— EXERCISE REQUIREMENTS —
Extract all lines that hold "size" from the records below.

BEGIN

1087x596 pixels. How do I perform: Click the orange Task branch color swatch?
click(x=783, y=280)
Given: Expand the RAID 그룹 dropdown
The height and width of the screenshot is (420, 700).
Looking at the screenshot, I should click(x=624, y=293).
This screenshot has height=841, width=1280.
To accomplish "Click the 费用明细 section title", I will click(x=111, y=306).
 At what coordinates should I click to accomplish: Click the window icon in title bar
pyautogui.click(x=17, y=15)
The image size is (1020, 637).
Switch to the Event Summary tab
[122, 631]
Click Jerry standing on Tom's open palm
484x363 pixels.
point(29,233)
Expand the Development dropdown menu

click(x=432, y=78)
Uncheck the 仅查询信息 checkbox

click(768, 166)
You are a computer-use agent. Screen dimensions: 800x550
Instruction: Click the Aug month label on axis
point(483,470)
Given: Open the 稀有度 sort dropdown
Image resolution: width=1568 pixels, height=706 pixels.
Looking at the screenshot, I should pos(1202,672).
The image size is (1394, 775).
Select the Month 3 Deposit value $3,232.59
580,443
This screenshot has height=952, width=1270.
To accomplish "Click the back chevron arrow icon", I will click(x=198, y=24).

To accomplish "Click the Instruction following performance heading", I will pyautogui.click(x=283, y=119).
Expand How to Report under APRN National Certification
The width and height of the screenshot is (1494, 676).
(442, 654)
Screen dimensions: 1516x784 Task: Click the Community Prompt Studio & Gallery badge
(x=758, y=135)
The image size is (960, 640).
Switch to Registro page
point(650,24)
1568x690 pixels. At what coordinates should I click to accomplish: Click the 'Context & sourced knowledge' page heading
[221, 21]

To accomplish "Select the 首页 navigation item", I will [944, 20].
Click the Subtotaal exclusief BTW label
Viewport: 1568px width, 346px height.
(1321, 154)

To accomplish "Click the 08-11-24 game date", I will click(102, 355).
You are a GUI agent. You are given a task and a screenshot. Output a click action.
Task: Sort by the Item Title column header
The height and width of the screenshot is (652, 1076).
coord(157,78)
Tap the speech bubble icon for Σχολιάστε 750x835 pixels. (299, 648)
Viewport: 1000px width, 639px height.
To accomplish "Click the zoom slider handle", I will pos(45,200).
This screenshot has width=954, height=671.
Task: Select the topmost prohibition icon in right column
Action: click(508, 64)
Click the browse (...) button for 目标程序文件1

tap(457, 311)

END

— ANSWER TO THE EXERCISE —
The image size is (1020, 637).
The image size is (1394, 775).
The image size is (960, 640).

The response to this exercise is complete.